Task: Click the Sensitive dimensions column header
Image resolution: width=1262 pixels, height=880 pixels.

┄┄┄┄┄┄

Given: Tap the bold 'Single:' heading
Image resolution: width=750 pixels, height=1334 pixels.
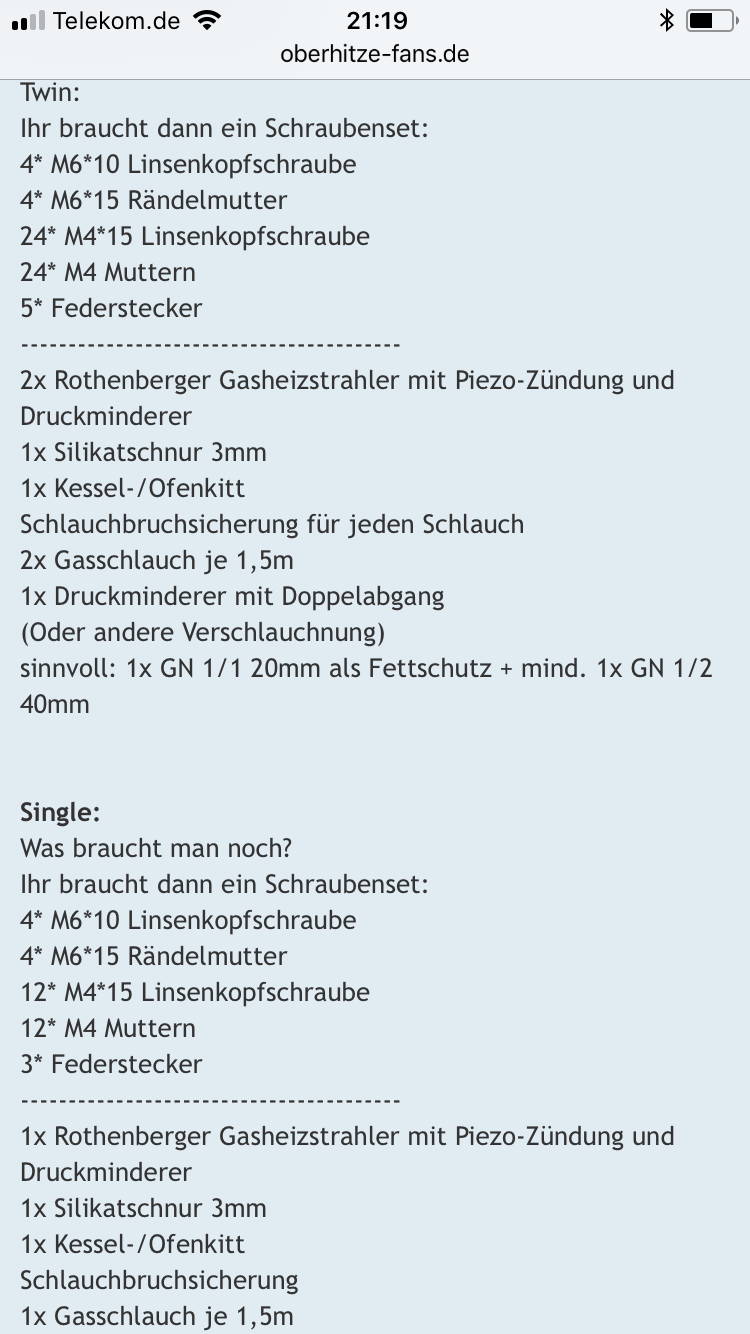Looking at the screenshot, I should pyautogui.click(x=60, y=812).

┄┄┄┄┄┄

-- WHAT NEEDS TO BE DONE --
Working from the data above, extract solely the lines from the one containing "Task: Click the" through the one containing "Image resolution: width=1262", exactly as they appear, both included.

-- THE ANSWER --
Task: Click the Sensitive dimensions column header
Image resolution: width=1262 pixels, height=880 pixels.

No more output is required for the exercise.